[AVAILABLE DATA]
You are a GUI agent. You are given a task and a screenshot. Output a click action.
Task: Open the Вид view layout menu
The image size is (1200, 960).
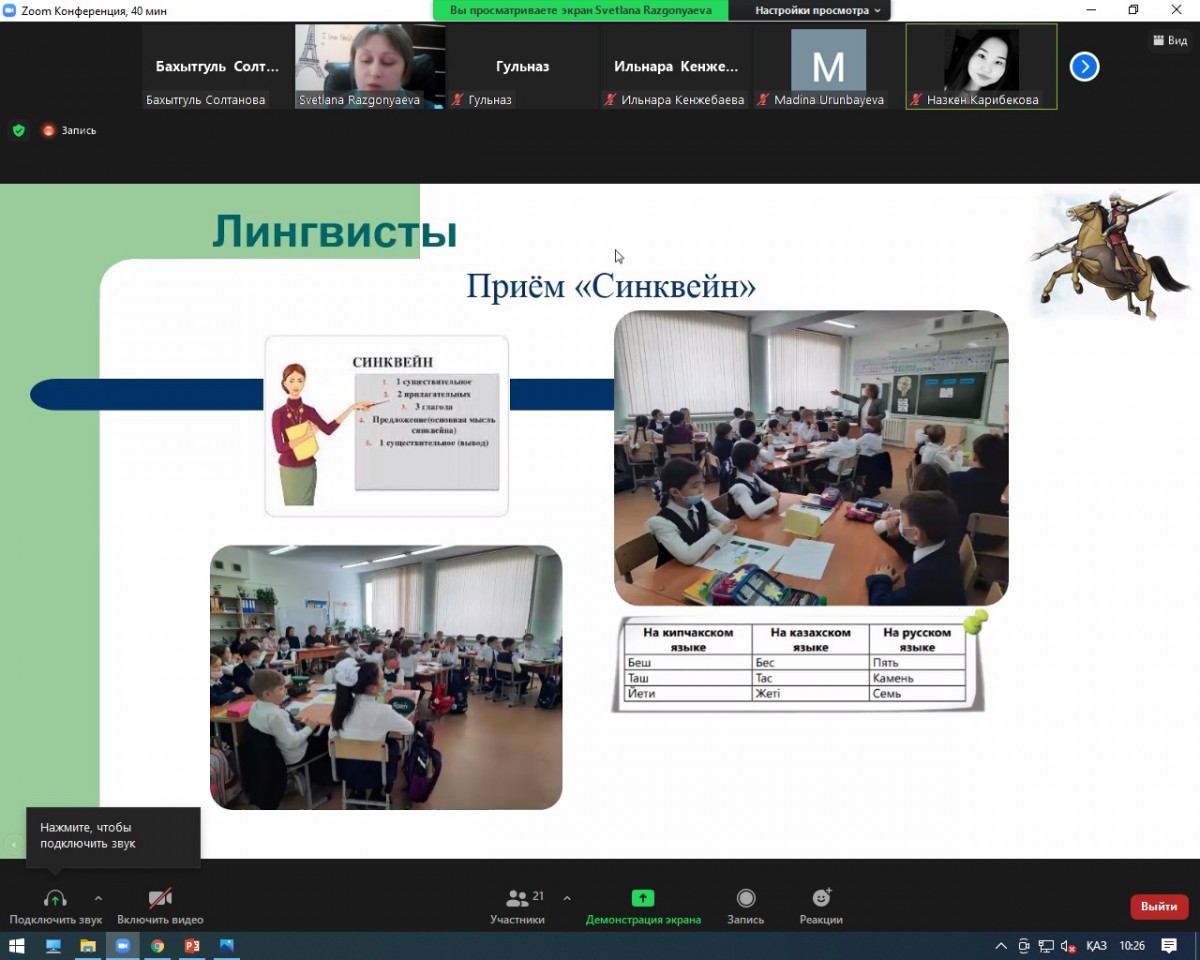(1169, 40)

* * *

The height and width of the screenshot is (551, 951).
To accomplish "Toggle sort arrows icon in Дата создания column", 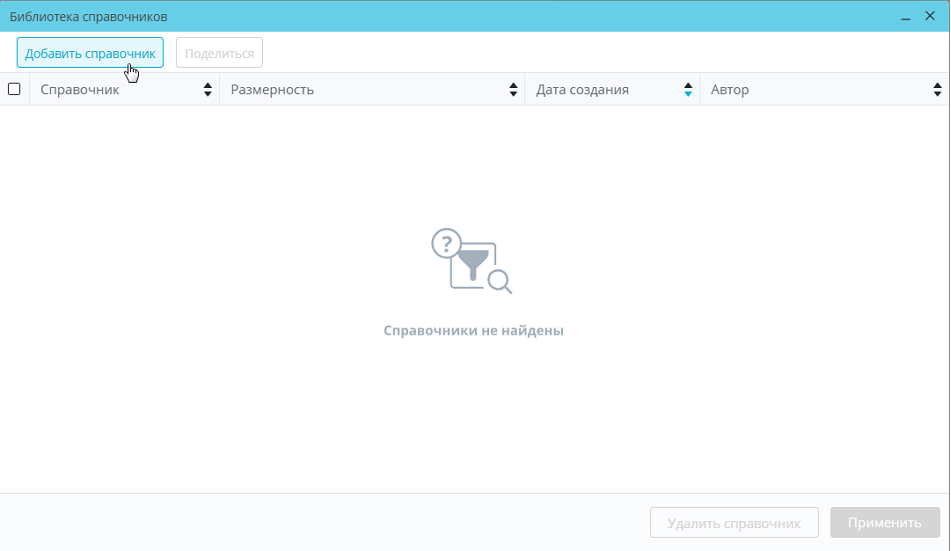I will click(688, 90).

...

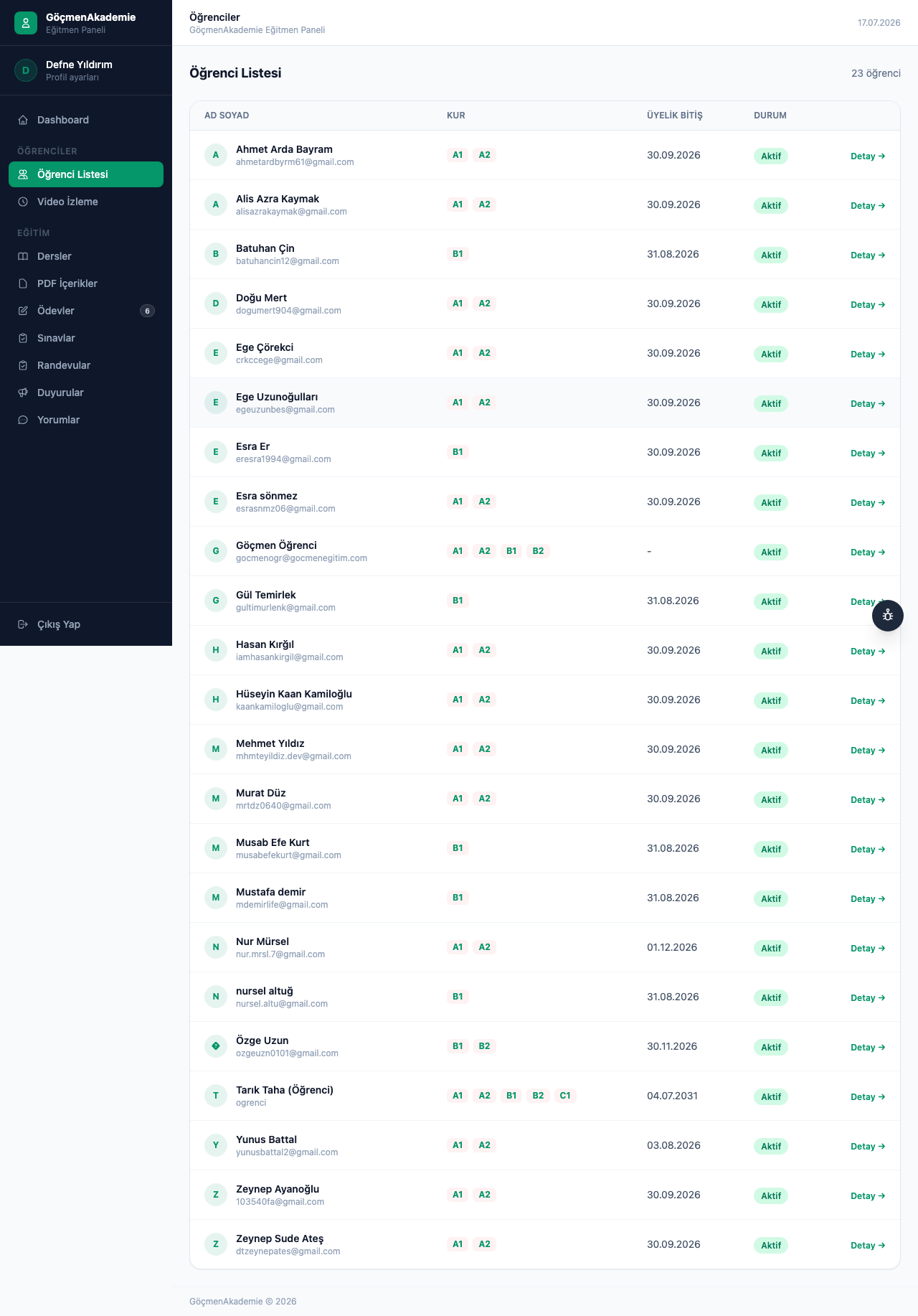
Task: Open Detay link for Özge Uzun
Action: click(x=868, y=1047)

[INSTRUCTIONS TO FOLLOW]
Show every line above where "screenshot" is found.

[COMPLETED EXERCISE]
You are a GUI agent. You are given a task and a screenshot. Output a click action.
The height and width of the screenshot is (551, 951).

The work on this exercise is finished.